Extracted data entries
□ □ □ □ □

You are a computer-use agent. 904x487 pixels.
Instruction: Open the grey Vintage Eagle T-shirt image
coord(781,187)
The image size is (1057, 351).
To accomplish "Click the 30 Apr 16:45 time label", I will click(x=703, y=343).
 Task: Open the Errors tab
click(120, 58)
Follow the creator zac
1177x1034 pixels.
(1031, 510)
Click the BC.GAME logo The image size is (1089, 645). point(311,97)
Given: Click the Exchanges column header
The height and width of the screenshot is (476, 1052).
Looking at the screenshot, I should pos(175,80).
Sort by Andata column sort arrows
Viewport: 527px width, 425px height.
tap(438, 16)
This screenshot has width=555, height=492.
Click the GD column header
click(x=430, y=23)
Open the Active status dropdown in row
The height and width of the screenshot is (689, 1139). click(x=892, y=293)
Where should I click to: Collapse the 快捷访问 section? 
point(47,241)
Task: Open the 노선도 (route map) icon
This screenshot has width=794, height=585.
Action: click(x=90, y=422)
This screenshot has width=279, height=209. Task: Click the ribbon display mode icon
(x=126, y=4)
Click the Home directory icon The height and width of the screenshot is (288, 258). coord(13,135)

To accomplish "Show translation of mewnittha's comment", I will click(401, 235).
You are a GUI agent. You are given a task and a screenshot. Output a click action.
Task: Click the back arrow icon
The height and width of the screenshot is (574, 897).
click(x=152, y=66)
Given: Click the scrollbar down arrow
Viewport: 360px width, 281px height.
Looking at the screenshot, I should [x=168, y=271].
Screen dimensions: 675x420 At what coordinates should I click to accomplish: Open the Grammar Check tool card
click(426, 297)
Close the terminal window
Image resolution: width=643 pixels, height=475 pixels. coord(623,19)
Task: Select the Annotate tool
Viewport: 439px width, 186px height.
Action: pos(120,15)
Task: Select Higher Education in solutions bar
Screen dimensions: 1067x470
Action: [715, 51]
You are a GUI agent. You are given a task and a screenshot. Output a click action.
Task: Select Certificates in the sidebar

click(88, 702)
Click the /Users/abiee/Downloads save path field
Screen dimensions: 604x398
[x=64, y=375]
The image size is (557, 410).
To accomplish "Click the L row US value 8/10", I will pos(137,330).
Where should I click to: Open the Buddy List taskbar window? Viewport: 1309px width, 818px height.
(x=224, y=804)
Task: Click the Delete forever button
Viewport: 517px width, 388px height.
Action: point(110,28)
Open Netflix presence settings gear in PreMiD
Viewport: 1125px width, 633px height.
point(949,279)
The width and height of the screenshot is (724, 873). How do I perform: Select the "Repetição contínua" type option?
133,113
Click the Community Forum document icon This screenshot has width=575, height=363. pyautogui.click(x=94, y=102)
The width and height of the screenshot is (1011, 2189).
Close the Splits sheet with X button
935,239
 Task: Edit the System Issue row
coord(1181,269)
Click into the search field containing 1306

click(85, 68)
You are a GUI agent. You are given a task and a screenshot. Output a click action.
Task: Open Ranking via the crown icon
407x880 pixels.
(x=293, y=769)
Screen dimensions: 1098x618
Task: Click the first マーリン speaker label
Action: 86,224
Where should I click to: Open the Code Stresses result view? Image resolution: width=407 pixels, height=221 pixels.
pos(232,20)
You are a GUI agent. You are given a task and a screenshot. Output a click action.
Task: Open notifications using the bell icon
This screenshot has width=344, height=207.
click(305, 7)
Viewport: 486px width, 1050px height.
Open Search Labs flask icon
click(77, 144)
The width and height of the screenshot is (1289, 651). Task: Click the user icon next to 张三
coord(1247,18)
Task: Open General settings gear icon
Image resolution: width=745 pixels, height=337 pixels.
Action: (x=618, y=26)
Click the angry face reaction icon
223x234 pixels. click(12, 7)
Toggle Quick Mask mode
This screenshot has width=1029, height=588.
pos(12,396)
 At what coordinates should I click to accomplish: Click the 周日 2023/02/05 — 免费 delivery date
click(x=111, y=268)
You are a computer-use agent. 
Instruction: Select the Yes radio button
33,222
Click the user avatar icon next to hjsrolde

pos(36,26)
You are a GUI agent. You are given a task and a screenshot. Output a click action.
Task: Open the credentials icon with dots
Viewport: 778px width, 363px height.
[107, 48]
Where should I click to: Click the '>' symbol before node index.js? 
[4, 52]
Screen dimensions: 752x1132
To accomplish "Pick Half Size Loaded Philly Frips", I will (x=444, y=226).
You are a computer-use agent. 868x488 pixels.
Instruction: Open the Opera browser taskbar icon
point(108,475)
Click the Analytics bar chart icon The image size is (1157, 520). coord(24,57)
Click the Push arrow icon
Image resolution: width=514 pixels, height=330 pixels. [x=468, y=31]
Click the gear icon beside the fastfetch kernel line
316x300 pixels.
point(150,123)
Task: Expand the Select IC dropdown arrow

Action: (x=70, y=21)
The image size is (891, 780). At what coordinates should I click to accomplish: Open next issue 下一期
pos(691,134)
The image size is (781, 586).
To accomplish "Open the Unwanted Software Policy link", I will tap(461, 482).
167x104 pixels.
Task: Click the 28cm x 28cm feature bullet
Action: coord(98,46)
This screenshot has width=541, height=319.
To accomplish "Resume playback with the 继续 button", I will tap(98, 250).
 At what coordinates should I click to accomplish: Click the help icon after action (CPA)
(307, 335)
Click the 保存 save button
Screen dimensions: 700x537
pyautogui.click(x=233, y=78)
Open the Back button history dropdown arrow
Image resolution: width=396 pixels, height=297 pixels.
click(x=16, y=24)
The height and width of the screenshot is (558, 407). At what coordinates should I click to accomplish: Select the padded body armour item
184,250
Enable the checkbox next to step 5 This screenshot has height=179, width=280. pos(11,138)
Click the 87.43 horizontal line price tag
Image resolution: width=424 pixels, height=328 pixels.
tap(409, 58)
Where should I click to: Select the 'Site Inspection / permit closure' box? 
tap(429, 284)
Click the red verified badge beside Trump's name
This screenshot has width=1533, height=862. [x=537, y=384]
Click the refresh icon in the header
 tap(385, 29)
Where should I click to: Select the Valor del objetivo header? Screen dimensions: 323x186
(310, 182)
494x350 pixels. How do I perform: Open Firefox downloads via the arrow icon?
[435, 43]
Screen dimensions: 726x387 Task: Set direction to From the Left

□ □ □ □ □

## REQUIRED WORK
The records above must be transcribed without a single omission.

## COMPLETED TASK
You are a computer-use agent. 904x487 pixels.
Instruction: Open the grey Vintage Eagle T-shirt image
coord(781,187)
The image size is (1057, 351).
To accomplish "Click the 30 Apr 16:45 time label", I will click(x=703, y=343).
 Task: Open the Errors tab
click(120, 58)
Follow the creator zac
1177x1034 pixels.
(1031, 510)
Click the BC.GAME logo The image size is (1089, 645). point(311,97)
Given: Click the Exchanges column header
The height and width of the screenshot is (476, 1052).
Looking at the screenshot, I should pos(175,80).
Sort by Andata column sort arrows
Viewport: 527px width, 425px height.
tap(438, 16)
This screenshot has width=555, height=492.
Click the GD column header
click(x=430, y=23)
Open the Active status dropdown in row
The height and width of the screenshot is (689, 1139). click(x=892, y=293)
Where should I click to: Collapse the 快捷访问 section? 
point(47,241)
Task: Open the 노선도 (route map) icon
This screenshot has width=794, height=585.
Action: click(x=90, y=422)
This screenshot has width=279, height=209. Task: Click the ribbon display mode icon
(x=126, y=4)
Click the Home directory icon The height and width of the screenshot is (288, 258). coord(13,135)

To accomplish "Show translation of mewnittha's comment", I will click(401, 235).
You are a GUI agent. You are given a task and a screenshot. Output a click action.
Task: Click the back arrow icon
The height and width of the screenshot is (574, 897).
click(x=152, y=66)
Given: Click the scrollbar down arrow
Viewport: 360px width, 281px height.
Looking at the screenshot, I should [x=168, y=271].
Screen dimensions: 675x420 At what coordinates should I click to accomplish: Open the Grammar Check tool card
click(426, 297)
Close the terminal window
Image resolution: width=643 pixels, height=475 pixels. coord(623,19)
Task: Select the Annotate tool
Viewport: 439px width, 186px height.
Action: pos(120,15)
Task: Select Higher Education in solutions bar
Screen dimensions: 1067x470
Action: [715, 51]
You are a GUI agent. You are given a task and a screenshot. Output a click action.
Task: Select Certificates in the sidebar

click(88, 702)
Click the /Users/abiee/Downloads save path field
Screen dimensions: 604x398
[x=64, y=375]
The image size is (557, 410).
To accomplish "Click the L row US value 8/10", I will pos(137,330).
Where should I click to: Open the Buddy List taskbar window? Viewport: 1309px width, 818px height.
(x=224, y=804)
Task: Click the Delete forever button
Viewport: 517px width, 388px height.
Action: point(110,28)
Open Netflix presence settings gear in PreMiD
Viewport: 1125px width, 633px height.
point(949,279)
The width and height of the screenshot is (724, 873). How do I perform: Select the "Repetição contínua" type option?
133,113
Click the Community Forum document icon This screenshot has width=575, height=363. pyautogui.click(x=94, y=102)
The width and height of the screenshot is (1011, 2189).
Close the Splits sheet with X button
935,239
 Task: Edit the System Issue row
coord(1181,269)
Click into the search field containing 1306

click(85, 68)
You are a GUI agent. You are given a task and a screenshot. Output a click action.
Task: Open Ranking via the crown icon
407x880 pixels.
(x=293, y=769)
Screen dimensions: 1098x618
Task: Click the first マーリン speaker label
Action: 86,224
Where should I click to: Open the Code Stresses result view? Image resolution: width=407 pixels, height=221 pixels.
pos(232,20)
You are a GUI agent. You are given a task and a screenshot. Output a click action.
Task: Open notifications using the bell icon
This screenshot has width=344, height=207.
click(305, 7)
Viewport: 486px width, 1050px height.
Open Search Labs flask icon
click(77, 144)
The width and height of the screenshot is (1289, 651). Task: Click the user icon next to 张三
coord(1247,18)
Task: Open General settings gear icon
Image resolution: width=745 pixels, height=337 pixels.
Action: (x=618, y=26)
Click the angry face reaction icon
223x234 pixels. click(12, 7)
Toggle Quick Mask mode
This screenshot has width=1029, height=588.
pos(12,396)
 At what coordinates should I click to accomplish: Click the 周日 2023/02/05 — 免费 delivery date
click(x=111, y=268)
You are a computer-use agent. 
Instruction: Select the Yes radio button
33,222
Click the user avatar icon next to hjsrolde

pos(36,26)
You are a GUI agent. You are given a task and a screenshot. Output a click action.
Task: Open the credentials icon with dots
Viewport: 778px width, 363px height.
[107, 48]
Where should I click to: Click the '>' symbol before node index.js? 
[4, 52]
Screen dimensions: 752x1132
To accomplish "Pick Half Size Loaded Philly Frips", I will (x=444, y=226).
You are a computer-use agent. 868x488 pixels.
Instruction: Open the Opera browser taskbar icon
point(108,475)
Click the Analytics bar chart icon The image size is (1157, 520). coord(24,57)
Click the Push arrow icon
Image resolution: width=514 pixels, height=330 pixels. [x=468, y=31]
Click the gear icon beside the fastfetch kernel line
316x300 pixels.
point(150,123)
Task: Expand the Select IC dropdown arrow

Action: (x=70, y=21)
The image size is (891, 780). At what coordinates should I click to accomplish: Open next issue 下一期
pos(691,134)
The image size is (781, 586).
To accomplish "Open the Unwanted Software Policy link", I will tap(461, 482).
167x104 pixels.
Task: Click the 28cm x 28cm feature bullet
Action: coord(98,46)
This screenshot has width=541, height=319.
To accomplish "Resume playback with the 继续 button", I will tap(98, 250).
 At what coordinates should I click to accomplish: Click the help icon after action (CPA)
(307, 335)
Click the 保存 save button
Screen dimensions: 700x537
pyautogui.click(x=233, y=78)
Open the Back button history dropdown arrow
Image resolution: width=396 pixels, height=297 pixels.
click(x=16, y=24)
The height and width of the screenshot is (558, 407). At what coordinates should I click to accomplish: Select the padded body armour item
184,250
Enable the checkbox next to step 5 This screenshot has height=179, width=280. pos(11,138)
Click the 87.43 horizontal line price tag
Image resolution: width=424 pixels, height=328 pixels.
tap(409, 58)
Where should I click to: Select the 'Site Inspection / permit closure' box? 
tap(429, 284)
Click the red verified badge beside Trump's name
This screenshot has width=1533, height=862. [x=537, y=384]
Click the refresh icon in the header
 tap(385, 29)
Where should I click to: Select the Valor del objetivo header? Screen dimensions: 323x186
(310, 182)
494x350 pixels. How do I perform: Open Firefox downloads via the arrow icon?
[435, 43]
Screen dimensions: 726x387 Task: Set direction to From the Left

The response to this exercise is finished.